Eighteen Blue Cross and Blue Shield companies, representing more than 80 percent of the collective 93 million Blue subscribers, are participating in the Network Hospital Measurement pilot program. “Our mission is to improve the consistency of these proven, evidence-based treatments at hospitals across the nation,” said Scott P. Serota, BCBSA’s president and CEO.

For more information, contact Chris Hamrick at BCBSA at 312-297-5954.

AMA Primer Addresses Immunization and Disparities

A new primer is available from the American Medical Association (AMA) to help physicians improve immunization rates and reduce health care disparities. “ Roadmaps for Clinical Practice, Improving Immunization: Addressing Racial and Ethnic Populations” is available on the AMA website; physicians completing the primer are eligible for continuing medical education credits.

The four-booklet primer provides clinical strategies and tools to help physicians address v accine-preventable deaths in underserved populations.

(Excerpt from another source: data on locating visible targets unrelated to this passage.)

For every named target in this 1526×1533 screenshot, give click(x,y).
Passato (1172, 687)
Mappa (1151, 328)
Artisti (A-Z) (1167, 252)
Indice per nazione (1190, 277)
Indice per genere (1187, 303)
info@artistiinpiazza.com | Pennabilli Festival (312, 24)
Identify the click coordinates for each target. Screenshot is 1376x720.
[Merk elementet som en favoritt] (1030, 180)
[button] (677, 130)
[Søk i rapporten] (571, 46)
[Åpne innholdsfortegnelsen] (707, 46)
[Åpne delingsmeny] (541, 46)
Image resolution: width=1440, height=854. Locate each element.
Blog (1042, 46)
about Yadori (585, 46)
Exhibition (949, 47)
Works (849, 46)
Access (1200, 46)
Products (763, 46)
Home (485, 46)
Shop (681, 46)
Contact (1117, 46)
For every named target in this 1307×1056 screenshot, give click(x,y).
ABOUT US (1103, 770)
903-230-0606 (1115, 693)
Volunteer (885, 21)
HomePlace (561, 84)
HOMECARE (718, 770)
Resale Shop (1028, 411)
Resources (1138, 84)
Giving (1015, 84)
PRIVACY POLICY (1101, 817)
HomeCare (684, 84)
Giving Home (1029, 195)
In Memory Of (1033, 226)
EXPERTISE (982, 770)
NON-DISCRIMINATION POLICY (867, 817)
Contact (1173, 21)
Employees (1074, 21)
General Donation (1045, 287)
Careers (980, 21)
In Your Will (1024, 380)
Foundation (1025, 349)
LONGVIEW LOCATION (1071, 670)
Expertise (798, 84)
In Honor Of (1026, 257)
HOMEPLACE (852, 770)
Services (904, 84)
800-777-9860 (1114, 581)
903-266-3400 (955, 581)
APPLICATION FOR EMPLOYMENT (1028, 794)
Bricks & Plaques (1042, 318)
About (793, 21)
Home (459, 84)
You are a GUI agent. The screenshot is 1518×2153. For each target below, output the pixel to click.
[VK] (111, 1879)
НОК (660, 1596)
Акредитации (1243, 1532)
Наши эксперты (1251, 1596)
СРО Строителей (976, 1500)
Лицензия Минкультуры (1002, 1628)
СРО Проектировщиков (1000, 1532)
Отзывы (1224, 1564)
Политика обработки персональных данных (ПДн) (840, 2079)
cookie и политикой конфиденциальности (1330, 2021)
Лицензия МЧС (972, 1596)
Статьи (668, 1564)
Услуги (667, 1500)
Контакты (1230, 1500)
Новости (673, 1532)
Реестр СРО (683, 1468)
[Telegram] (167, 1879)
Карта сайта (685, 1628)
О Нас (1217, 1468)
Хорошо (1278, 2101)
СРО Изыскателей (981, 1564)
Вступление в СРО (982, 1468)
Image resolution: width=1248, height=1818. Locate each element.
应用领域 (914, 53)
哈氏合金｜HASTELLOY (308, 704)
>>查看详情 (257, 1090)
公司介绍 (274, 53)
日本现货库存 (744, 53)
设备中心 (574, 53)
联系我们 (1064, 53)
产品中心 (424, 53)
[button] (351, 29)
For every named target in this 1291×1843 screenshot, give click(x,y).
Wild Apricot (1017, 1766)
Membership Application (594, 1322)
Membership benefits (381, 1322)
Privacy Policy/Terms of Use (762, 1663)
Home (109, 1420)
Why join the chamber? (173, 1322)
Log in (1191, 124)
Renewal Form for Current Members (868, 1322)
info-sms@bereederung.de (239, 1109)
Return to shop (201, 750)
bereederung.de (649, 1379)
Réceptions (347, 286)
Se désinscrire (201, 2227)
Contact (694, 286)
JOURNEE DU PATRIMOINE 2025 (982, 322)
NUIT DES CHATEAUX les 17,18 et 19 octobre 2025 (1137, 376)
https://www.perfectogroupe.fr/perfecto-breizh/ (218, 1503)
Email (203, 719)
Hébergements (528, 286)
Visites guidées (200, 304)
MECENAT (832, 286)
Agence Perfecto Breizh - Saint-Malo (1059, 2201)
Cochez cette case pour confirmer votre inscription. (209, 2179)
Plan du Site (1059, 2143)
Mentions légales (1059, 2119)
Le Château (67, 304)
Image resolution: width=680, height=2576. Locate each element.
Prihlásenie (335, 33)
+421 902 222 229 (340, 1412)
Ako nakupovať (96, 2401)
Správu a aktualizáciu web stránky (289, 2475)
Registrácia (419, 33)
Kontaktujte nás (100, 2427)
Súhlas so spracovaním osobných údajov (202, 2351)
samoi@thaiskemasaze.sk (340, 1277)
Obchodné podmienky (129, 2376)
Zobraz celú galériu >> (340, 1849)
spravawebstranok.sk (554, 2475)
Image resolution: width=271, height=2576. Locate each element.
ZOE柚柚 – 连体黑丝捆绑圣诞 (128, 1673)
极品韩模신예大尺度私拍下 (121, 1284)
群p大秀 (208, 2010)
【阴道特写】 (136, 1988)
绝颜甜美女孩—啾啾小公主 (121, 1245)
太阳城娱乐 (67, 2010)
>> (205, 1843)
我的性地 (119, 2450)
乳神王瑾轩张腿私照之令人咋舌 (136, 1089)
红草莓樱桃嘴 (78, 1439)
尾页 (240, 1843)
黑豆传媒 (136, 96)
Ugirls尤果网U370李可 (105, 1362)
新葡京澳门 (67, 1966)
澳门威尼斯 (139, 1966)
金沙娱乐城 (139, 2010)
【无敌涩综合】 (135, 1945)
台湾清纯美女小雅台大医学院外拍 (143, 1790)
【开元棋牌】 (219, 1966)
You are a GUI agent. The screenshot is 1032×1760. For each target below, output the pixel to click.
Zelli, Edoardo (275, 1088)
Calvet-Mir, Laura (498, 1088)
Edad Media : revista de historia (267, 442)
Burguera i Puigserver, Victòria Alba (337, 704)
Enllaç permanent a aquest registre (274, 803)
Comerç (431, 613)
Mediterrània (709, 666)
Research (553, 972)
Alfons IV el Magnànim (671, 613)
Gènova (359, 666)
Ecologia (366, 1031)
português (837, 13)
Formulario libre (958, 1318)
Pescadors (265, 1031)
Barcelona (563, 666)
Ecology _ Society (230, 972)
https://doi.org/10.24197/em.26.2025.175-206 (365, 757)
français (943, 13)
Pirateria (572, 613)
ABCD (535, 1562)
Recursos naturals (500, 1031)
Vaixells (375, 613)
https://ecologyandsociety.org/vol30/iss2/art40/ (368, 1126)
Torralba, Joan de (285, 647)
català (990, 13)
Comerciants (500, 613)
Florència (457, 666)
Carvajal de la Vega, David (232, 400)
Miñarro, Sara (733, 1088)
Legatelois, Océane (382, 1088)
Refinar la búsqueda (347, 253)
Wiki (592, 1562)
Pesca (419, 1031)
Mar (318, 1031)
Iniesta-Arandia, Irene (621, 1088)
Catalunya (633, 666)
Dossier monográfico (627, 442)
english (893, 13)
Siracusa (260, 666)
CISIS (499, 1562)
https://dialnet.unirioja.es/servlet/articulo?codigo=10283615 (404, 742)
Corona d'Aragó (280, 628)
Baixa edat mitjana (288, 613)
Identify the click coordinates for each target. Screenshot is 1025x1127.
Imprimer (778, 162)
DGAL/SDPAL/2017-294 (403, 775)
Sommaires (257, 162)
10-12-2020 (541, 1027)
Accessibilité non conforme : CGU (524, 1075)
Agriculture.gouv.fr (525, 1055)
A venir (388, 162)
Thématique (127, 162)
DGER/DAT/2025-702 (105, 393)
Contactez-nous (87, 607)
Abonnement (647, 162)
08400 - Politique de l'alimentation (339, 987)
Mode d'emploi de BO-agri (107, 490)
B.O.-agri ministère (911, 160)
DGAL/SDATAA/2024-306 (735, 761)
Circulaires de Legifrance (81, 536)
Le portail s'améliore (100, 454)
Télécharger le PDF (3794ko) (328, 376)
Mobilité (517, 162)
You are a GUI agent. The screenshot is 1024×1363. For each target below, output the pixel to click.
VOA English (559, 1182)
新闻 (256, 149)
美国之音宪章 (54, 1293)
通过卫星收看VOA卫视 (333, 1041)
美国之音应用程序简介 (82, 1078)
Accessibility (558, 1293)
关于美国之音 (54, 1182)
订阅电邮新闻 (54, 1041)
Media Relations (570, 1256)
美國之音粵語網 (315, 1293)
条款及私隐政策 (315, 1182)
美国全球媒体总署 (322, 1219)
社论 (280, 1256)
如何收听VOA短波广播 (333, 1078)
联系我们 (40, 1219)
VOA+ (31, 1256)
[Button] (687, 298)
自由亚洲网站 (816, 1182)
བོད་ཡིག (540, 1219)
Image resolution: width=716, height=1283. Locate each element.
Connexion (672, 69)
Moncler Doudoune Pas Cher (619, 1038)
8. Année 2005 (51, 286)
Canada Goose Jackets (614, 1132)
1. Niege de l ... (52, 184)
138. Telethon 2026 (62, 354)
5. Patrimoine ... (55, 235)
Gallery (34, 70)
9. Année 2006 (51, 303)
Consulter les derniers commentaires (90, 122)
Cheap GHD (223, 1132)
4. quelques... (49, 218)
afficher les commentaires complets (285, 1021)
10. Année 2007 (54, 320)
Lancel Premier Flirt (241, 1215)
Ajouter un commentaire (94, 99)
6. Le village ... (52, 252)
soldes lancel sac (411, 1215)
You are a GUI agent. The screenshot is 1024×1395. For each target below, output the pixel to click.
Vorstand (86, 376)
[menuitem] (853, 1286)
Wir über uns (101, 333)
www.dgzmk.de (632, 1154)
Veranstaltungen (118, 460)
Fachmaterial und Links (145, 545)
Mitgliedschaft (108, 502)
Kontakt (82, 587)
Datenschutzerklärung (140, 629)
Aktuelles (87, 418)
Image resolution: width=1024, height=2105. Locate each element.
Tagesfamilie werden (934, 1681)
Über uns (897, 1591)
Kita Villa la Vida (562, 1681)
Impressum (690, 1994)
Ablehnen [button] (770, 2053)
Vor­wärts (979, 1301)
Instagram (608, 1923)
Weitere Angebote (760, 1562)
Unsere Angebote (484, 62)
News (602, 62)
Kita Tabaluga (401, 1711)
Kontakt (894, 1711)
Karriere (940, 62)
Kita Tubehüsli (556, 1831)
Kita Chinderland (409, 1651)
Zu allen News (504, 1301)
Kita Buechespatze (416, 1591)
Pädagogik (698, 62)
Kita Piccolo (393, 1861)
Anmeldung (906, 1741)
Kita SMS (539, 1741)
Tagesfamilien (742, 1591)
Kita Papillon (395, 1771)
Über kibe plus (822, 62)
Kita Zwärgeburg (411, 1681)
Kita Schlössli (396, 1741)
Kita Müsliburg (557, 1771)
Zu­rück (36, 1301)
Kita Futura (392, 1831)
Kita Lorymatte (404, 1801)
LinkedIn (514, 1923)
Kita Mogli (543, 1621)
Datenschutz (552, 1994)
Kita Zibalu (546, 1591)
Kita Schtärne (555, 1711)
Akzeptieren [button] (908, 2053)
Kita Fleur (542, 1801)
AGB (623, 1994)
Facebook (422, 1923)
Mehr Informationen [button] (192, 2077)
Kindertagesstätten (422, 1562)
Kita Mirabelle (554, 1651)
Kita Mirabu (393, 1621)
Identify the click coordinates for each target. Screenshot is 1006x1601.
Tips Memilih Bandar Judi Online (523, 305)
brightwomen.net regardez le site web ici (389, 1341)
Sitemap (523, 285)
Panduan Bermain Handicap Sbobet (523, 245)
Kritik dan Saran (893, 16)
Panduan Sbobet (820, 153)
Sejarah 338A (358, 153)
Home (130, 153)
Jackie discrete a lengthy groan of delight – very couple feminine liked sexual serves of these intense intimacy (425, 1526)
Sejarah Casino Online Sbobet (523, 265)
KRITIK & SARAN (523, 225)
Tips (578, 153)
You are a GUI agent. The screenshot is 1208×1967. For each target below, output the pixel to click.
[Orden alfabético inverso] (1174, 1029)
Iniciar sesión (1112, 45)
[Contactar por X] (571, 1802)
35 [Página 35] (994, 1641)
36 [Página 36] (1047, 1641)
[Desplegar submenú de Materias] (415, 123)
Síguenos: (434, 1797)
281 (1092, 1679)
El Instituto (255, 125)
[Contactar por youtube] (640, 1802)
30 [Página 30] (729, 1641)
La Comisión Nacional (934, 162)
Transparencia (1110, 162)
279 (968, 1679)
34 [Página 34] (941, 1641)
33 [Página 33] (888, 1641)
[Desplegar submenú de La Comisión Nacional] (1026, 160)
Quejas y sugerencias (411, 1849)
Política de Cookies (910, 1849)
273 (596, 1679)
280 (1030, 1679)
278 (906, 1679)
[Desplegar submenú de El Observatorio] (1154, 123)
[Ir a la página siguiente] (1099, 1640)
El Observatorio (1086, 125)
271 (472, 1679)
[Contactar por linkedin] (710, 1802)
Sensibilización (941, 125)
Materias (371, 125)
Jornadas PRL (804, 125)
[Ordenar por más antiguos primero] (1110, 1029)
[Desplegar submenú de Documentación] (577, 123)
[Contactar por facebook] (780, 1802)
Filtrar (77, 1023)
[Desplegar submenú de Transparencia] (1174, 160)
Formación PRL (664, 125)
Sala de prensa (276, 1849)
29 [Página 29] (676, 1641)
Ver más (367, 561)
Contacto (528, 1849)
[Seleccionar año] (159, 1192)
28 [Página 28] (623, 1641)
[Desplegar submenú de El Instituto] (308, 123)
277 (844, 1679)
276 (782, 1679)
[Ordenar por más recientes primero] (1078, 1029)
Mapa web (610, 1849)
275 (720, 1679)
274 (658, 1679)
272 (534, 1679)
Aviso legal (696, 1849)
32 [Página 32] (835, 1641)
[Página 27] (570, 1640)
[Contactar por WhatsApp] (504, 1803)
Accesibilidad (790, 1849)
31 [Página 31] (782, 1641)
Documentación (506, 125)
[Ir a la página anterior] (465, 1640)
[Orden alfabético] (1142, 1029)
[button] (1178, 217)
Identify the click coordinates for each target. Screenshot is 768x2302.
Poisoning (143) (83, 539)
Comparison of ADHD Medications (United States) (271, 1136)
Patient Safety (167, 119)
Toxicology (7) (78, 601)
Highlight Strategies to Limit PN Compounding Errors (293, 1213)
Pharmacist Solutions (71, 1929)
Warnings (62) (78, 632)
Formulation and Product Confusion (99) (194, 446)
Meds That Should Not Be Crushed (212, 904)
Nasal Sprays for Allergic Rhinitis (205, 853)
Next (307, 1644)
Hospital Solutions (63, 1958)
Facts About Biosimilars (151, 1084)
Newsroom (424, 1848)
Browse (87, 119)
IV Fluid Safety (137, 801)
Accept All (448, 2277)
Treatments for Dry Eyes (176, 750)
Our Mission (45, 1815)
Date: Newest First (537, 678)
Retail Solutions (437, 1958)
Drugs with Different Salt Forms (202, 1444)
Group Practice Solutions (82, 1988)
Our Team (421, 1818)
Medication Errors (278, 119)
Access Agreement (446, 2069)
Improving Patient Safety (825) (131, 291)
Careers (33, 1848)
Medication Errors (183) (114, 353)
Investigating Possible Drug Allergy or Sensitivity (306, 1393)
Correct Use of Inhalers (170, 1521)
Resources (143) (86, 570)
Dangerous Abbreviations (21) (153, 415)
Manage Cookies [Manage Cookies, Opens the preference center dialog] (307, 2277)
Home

It includes recommendations for reporting guidelines for vaccine-preventable diseases; information on handling, administering and storing vaccine; case scenarios; strategies and solutions to help physicians address the specific needs of minority populations; and helpful resources. The primer also contains important information for patients and their families, including immunization schedules for both children and adults.

The primer is available online at www.ama-assn.org/go/roadmaps.

Report: Chasm Growing between Best and Worst Hospitals

The 8 th annual “ HealthGrades Hospital Quality in America Study” shows that the lives of 273,137 Medicare beneficiaries could have potentially been saved if all hospitals nationwide performed at the level of a 5-star rated hospital across 18 of the procedures and diagnoses studied from 2002 through 2004. Fifty percent of these potentially preventable deaths were associated with just four diagnoses: heart failure, community acquired pneumonia, sepsis, and respiratory failure.

According to the report, a typical patient has a 65% lower chance of dying at a 5-star rated hospital compared with the lowest-rated hospitals. That “quality chasm,” the HealthGrades study shows, is growing, as the nation’s best-performing hospitals lowered their mortality rates 45% faster than the poorest-performing hospitals over the same time period.

Overall mortality rates improved 12 percent with some of the better outcomes associated with higher hospital volumes and those with more intensivists staffing intensive care units but the degree of improvement varied widely by procedure and diagnosis studied.